Findings from NAHT’s latest member survey into school inspection in England highlight the crisis within the current inspection system. The Rethinking School Inspection: Delivering fair, proportionate and humane school accountability report shows how Ofsted’s current inspection model is not just having a hugely detrimental effect on school leaders and their staff, it is also failing pupils and parents.
NAHT argues that the appointment of a new chief inspector for schools is not just timely, it also represents a moment of significant opportunity – an opportunity to stop and think about how we want school inspection to operate in this country and the perfect opportunity to create a fair, proportionate and humane system of inspection that works for everyone.

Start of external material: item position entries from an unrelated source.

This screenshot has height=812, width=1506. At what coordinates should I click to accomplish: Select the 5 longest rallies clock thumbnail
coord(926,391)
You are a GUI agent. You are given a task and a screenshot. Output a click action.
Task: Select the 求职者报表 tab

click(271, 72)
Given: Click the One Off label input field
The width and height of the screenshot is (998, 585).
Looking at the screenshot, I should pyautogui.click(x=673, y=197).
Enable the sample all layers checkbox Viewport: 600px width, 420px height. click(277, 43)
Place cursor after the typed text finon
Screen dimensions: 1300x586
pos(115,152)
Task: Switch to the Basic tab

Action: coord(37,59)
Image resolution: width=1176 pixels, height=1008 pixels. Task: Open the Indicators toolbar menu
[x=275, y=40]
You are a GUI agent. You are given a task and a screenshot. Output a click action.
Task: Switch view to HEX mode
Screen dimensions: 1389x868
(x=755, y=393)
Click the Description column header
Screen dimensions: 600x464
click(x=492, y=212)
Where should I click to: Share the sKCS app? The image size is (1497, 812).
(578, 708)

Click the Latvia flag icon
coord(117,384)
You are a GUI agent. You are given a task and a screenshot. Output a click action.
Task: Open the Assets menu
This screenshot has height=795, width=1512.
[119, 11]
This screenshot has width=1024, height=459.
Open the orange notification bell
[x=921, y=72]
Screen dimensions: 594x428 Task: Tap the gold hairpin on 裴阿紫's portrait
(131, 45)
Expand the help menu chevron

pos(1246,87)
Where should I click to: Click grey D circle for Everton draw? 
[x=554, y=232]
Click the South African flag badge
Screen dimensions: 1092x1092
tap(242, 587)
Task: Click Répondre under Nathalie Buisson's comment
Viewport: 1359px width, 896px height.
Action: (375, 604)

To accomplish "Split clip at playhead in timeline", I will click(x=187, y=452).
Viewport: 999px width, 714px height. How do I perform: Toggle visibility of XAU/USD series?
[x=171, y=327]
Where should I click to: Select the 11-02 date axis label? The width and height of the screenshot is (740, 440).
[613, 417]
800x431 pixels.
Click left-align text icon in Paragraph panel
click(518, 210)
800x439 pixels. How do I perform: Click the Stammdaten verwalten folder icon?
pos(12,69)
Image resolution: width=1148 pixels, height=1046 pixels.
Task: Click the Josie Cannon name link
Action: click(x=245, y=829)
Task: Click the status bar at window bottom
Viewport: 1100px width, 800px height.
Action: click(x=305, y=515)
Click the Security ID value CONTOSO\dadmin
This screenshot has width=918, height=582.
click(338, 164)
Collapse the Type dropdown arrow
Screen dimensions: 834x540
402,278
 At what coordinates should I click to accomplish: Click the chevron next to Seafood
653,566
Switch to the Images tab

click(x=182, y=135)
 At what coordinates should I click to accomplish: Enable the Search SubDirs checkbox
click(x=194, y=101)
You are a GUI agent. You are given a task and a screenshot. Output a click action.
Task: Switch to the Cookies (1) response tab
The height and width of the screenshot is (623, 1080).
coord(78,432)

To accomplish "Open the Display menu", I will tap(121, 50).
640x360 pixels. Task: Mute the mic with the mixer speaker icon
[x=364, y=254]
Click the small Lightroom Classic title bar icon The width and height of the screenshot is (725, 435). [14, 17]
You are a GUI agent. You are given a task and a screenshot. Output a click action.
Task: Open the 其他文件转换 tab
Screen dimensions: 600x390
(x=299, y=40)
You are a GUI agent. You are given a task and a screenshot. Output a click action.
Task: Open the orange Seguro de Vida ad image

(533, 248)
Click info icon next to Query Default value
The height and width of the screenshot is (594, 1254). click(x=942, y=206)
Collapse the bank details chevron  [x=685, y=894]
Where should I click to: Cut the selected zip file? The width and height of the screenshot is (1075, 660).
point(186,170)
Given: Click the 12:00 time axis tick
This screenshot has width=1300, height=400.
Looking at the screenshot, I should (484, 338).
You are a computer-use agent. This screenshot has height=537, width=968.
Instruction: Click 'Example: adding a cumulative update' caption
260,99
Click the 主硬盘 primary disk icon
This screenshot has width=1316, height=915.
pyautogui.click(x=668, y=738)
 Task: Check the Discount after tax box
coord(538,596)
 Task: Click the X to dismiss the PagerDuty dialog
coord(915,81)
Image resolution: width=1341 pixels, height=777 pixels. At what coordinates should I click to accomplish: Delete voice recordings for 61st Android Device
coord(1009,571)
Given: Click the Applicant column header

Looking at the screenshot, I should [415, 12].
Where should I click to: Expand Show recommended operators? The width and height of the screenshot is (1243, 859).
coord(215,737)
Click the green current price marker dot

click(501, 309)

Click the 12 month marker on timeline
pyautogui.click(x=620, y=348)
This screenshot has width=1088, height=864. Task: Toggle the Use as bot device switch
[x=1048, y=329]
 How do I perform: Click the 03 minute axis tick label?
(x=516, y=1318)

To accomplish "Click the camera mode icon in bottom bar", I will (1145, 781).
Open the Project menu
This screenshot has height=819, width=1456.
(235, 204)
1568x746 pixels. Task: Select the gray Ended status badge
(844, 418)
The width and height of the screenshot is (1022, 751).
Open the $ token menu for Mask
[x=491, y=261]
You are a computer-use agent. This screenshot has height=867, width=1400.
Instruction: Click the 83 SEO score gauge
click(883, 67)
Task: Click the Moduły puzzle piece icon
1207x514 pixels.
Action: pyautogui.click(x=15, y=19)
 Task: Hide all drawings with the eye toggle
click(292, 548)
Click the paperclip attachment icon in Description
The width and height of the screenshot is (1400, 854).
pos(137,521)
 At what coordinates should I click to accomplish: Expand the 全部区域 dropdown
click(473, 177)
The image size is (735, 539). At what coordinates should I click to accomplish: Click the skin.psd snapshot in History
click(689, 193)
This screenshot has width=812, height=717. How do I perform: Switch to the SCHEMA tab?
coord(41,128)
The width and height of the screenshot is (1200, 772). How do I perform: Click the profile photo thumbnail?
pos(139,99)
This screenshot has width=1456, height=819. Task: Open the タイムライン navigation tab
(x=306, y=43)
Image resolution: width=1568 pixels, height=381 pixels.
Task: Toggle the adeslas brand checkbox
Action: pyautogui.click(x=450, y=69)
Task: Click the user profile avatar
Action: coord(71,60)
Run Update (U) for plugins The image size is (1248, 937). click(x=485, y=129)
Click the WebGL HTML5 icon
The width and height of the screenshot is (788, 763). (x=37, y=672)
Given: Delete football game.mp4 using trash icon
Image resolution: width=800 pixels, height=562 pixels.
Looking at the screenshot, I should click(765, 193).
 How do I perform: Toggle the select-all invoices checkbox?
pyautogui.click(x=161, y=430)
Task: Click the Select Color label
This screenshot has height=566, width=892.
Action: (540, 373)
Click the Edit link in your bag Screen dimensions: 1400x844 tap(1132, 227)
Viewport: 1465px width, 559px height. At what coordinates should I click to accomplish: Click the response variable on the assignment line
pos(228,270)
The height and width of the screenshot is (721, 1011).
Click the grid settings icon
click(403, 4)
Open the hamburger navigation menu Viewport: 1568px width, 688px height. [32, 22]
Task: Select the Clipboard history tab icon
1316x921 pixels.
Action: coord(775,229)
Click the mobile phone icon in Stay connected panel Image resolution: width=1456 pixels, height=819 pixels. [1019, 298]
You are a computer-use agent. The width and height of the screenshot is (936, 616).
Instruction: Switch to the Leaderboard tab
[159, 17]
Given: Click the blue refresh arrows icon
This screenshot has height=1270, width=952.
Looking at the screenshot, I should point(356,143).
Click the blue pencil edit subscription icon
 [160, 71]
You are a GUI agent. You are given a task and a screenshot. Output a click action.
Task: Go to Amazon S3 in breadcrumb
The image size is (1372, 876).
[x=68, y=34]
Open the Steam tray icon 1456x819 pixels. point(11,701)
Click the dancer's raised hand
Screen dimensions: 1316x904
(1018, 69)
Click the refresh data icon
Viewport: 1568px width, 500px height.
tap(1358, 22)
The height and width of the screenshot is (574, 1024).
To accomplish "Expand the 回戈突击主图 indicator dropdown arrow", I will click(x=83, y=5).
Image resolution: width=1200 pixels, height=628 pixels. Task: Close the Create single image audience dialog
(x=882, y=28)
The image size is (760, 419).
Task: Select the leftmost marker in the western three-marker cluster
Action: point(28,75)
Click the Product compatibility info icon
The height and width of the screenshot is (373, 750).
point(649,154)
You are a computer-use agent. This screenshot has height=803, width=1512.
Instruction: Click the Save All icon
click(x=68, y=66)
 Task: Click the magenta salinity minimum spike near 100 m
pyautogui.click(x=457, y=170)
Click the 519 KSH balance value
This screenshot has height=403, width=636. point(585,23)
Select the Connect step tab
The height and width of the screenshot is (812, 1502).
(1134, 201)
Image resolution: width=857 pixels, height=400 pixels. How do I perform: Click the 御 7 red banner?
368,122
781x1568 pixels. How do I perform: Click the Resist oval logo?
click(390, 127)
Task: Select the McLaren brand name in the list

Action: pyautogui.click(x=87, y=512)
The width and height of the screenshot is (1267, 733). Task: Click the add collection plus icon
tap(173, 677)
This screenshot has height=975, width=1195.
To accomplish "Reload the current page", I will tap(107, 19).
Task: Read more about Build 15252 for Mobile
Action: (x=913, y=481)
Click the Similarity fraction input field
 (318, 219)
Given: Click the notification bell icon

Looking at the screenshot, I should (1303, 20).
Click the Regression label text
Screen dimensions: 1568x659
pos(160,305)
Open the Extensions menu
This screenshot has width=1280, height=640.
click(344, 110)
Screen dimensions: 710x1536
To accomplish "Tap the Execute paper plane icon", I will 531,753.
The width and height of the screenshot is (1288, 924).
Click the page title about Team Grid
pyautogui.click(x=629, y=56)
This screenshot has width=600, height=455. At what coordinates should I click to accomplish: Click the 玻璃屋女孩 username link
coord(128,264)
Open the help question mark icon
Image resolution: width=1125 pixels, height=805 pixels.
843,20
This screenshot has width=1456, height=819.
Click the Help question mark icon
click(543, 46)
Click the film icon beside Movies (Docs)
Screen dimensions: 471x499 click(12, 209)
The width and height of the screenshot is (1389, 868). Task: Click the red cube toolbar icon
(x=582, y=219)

The report sets out the interim steps required to make inspection safer, alongside the longer-term reforms required to deliver a fair, proportionate and humane inspection system. It says that 'systemic reform of both Ofsted and inspection is required if we are to retain today’s school leaders, give parents the accurate information they need, and make school leadership an attractive career proposition for the future.'
Commenting on the report, NAHT general secretary Paul Whiteman said: “The tragic case of Ruth Perry last year shone a bright light on the desperate need for Ofsted reform. It has been immensely frustrating that the concerns of the education profession and the warnings raised by NAHT for so many years have fallen on deaf ears.